More realistically, you find tons of forum posts asking for help with a similar issue but all the answers are “Just Google it”
Or the even better- “dont worry guys, i solved it [your exact problem in the same situation]!” With no info on how….
…and that user was you, five years ago…
Or Stack Overflow’s infamous “This is a repeated question” and locked thread while linking to something that isn’t related at all.
all the answers are “Just Google it”
Me: You dense motherfuckers, that’s why I’m here!
half of them have great answers that are utterly useless for your specific situation, and the other half straight up have no answers and you will now join them in purgatory.
Even worse, you see a post on reddit or stackoverflow with the same issue and its just labeled as duplicate with no links.
The post on reddit is marked “solved”, but the solver deleted their account and scrubbed all their comments.
Would it help to know that there is probably a huge amount of relevant info out there that google just isn’t going to fucking show you?
Thats what I wanted to say, but I’d have said it less gracefully.
We need an internet “defragger” that tightens up all the long dead and incomplete threads of problems that were never really solved. While leaving the ones that have at least some workable ideas. I’ve often found solutions not in the answers, but in the various commentaries that offer incomplete alternatives to consider.
For StackOverflow, at least, I feel like this is a problem solvable by moderators. Some kind of “admin/mod” approved answer might help side-step the lack of “selected answer” status from the issue’s poster.
No, no, you’re not alone, there’s another one. They posted the same question years ago, and a few days later, without anyone else having replied, they replied “Nevermind, I found a solution.” to their own post, without any further elaboration.
Bonus points if they did post a link to the solution, but it’s dead, and can’t be found on the Wayback Machine.
Or, or, they never solved it, you solved it, but the thread is locked because people’s view on necroing is not compatible with the way search engines work. So you can’t help anyone else.
Worse, it’s just one person who had the same issue, the topic is marked as ‘solved’ with not further information on how.

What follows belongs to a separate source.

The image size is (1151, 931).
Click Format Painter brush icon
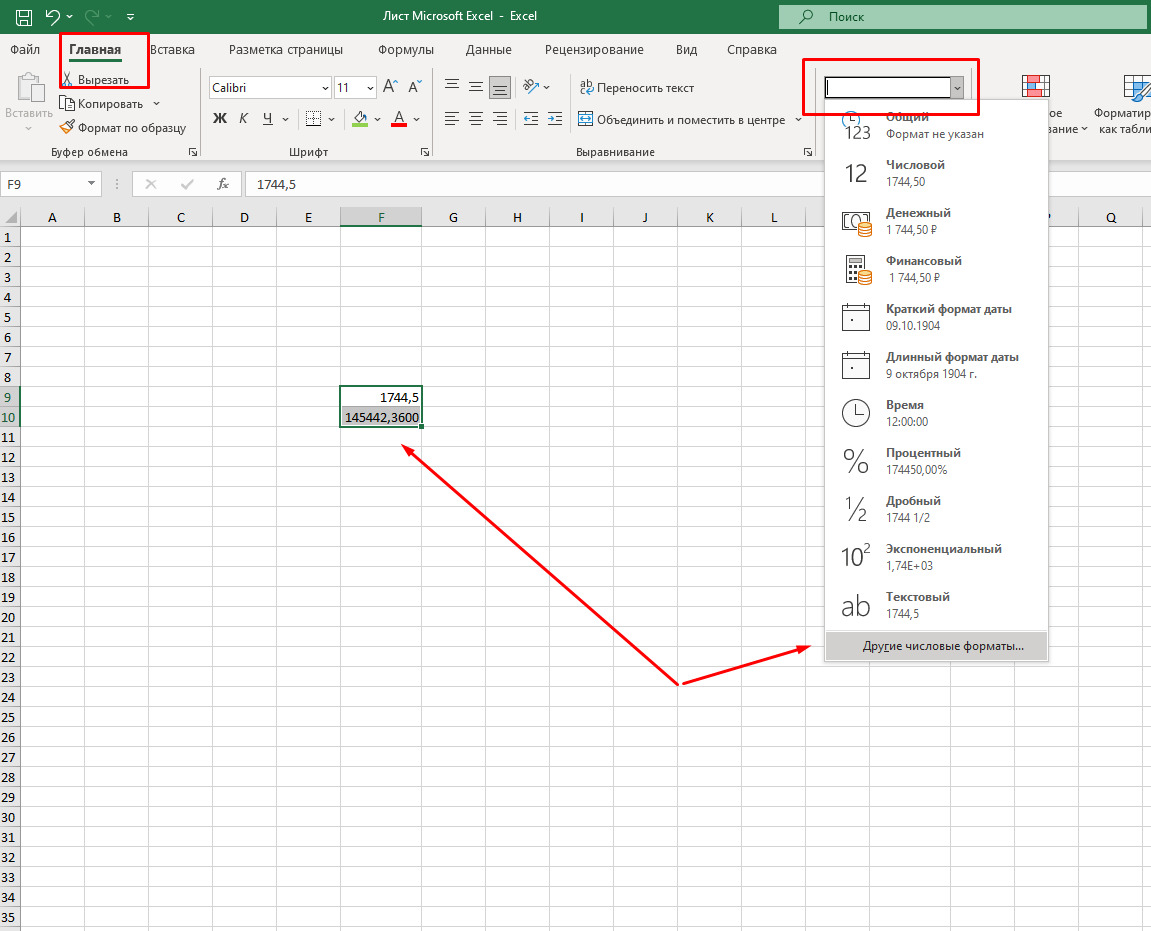[x=68, y=128]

Where were you xXxdankmf420xXx? What have you seen?
Pfffft, I can beat that; I once googled a solution to a problem only to discover a thread I’d made years ago where I’d been looking for a solution to the same problem with only one reply.
It was me; it was my reply. I posted ‘nvm solved it’.

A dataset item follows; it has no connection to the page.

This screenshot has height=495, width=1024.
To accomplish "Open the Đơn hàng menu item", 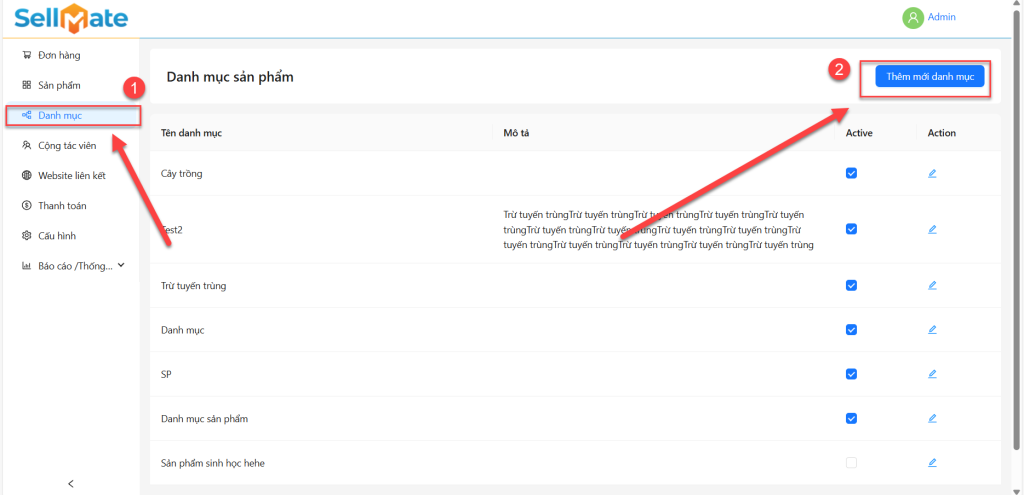I will click(x=58, y=55).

I’ve been here. You know you’re in trouble when Google reports 4 irrelevant results, and nothing else. That or the occasional zero result response, which feels like winning the worst kind of prize.
When it comes to IT stuff, this usually means I’ve chosen the most hare-brained, back-asswards way to do something. Backing up, reassessing, and figuring out how everyone else is solving the problem gets me un-stuck. YMMV.

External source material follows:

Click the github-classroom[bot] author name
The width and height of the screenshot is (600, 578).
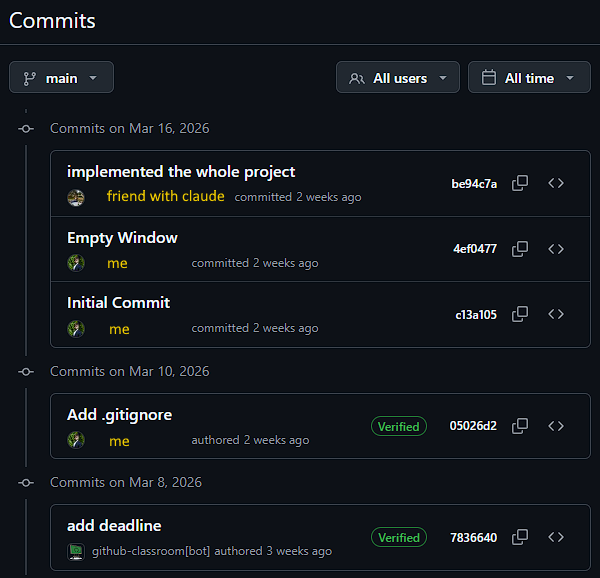pos(150,551)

Lately, as much as it pains me to admit it, LLMs can do a decent job of advising how to solve the problem at hand. Unsurprisingly, they usually go after whatever is in their training set and offer whatever people on StackOverflow are doing anyway.
just ask the Debian mailing list. or the libera channel for emacs
So Xorg uses 100% CPU on one core on a machine with two Nvidia GPUs on driver 535 in Debian when loading a document the second time in OnlyOffice.
Any ideas?
Had a bizarre problem with two rarely used, rather unknown, pieces of software interacting. Thought there was no way in hell I’d find aid, but googled it anyway. First hit was the exact description of my issue on Spiceworks.
Had a look, there’s the answer! And who was the mad genius who came back to the forum and posted the answer? It was me. I went back and posted the answer when I had figured it out three years previously.
recently ran into this. when you install bazzite it’ll ask which drives you wanna use. if you select multiple, it partitions them into one BIG drive. this causes myriad problems ranging from the system freaking about the immutible root partition being too full, to literally everything (including shutdown commands) ceasing function. once they’re partitioned into one drive, you can’t change it from inside bazzite, and if you try to reinstall it’ll force you to select both drives.
the only way to fix this without formatting the drives individually is to use the “test media then install” option when starting the install. this option is the default choice, but adds significant time to the process. if it’s the second or third time they’ve done it, the average user will choose to skip it.
second time i’ve had this exact problem, but the first was long enough ago that i couldn’t remember any solutions. just got vague and infuriating deja vu everytime i repeated a step. 😐
I don’t think this is a bazzite only thing. IIRC if you software raid 0 the partitions you need a software raid 1 boot partition (an identical boot partition on both/all drives) for everything to work properly.